**Provided data:**
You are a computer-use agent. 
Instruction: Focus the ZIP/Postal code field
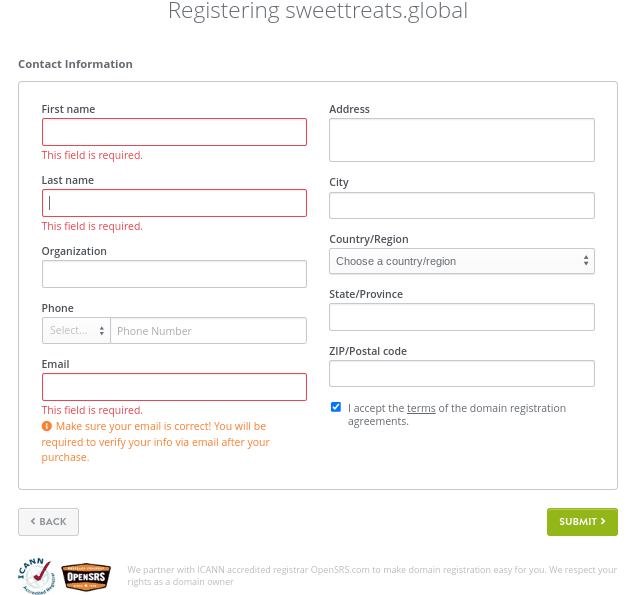point(461,374)
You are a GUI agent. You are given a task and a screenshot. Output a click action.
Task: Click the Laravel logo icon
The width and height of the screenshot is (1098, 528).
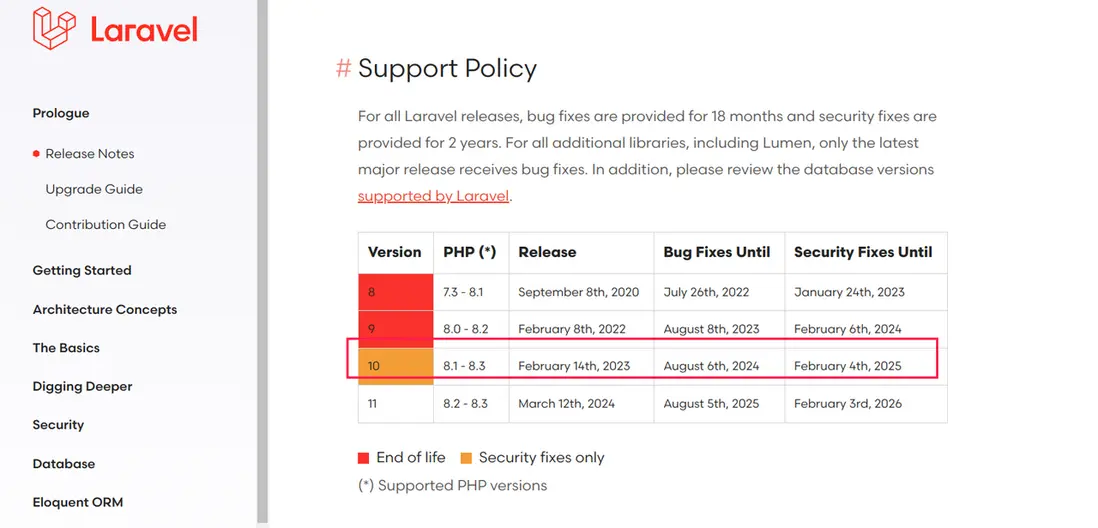[55, 28]
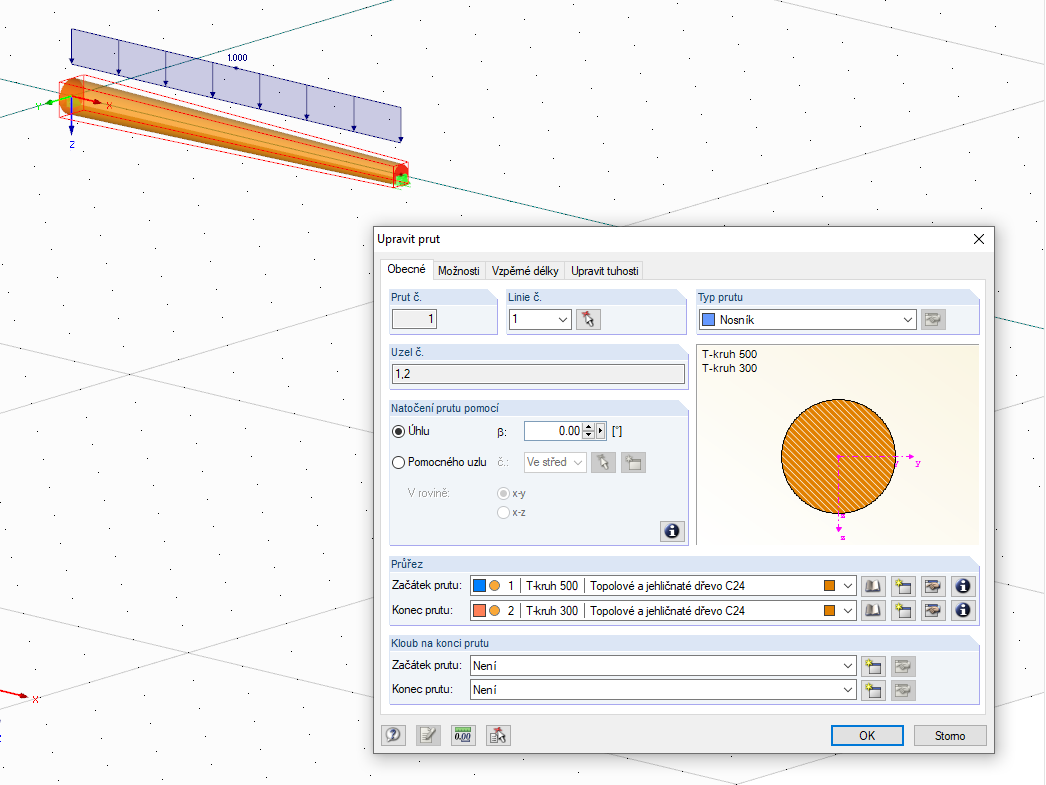Viewport: 1046px width, 785px height.
Task: Create a new hinge for Začátek prutu
Action: (871, 665)
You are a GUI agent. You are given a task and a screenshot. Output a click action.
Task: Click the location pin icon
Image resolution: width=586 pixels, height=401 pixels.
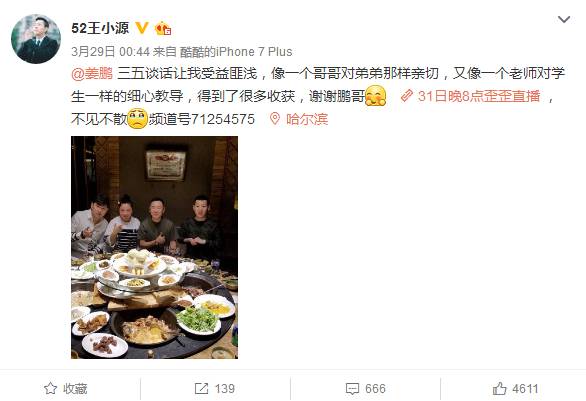(275, 119)
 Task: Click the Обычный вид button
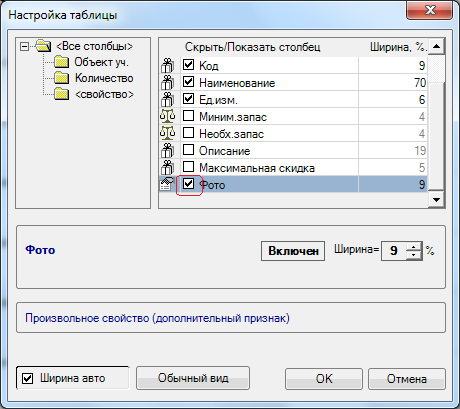193,378
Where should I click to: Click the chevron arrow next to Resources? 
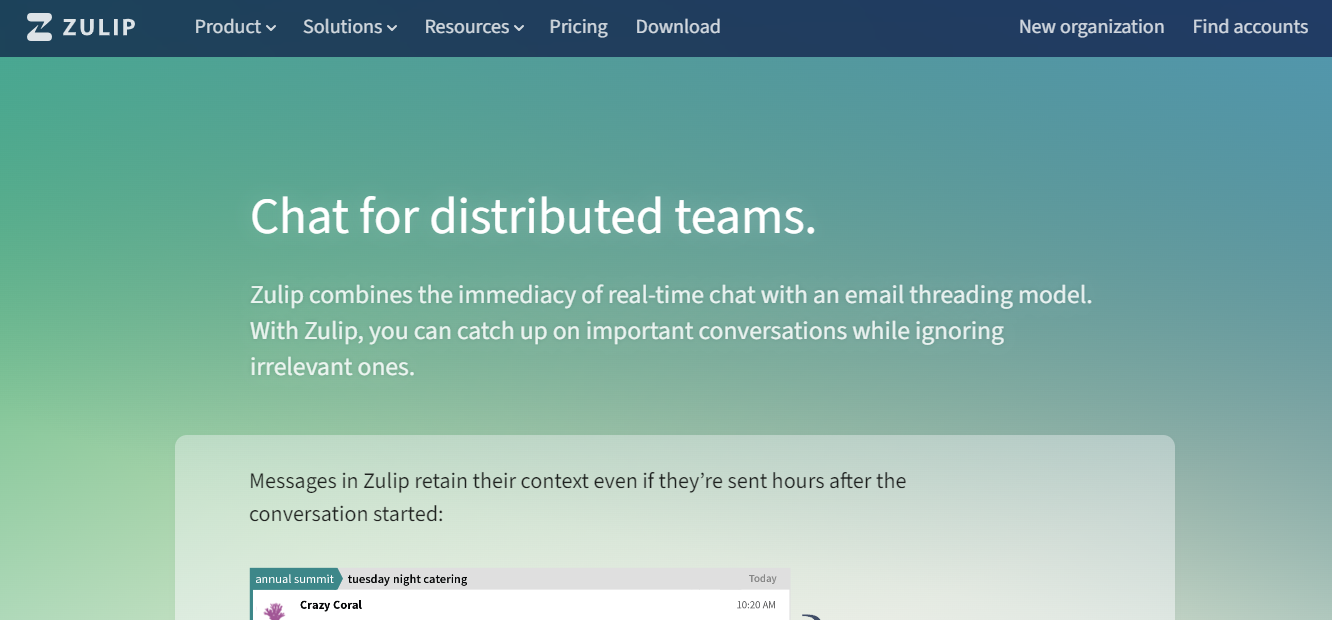pos(519,28)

**Instructions to follow:**
Your answer must contain the full data, repeated exactly, without pictures.

**Solution for this exercise:**
You are a computer-use agent. 
Instruction: Focus the ZIP/Postal code field
point(461,374)
You are a GUI agent. You are given a task and a screenshot. Output a click action.
Task: Click the Laravel logo icon
The width and height of the screenshot is (1098, 528).
[55, 28]
Viewport: 1046px width, 785px height.
Task: Create a new hinge for Začátek prutu
Action: (871, 665)
You are a GUI agent. You are given a task and a screenshot. Output a click action.
Task: Click the location pin icon
Image resolution: width=586 pixels, height=401 pixels.
(275, 119)
 Task: Click the Обычный вид button
193,378
Where should I click to: Click the chevron arrow next to Resources? 
pos(519,28)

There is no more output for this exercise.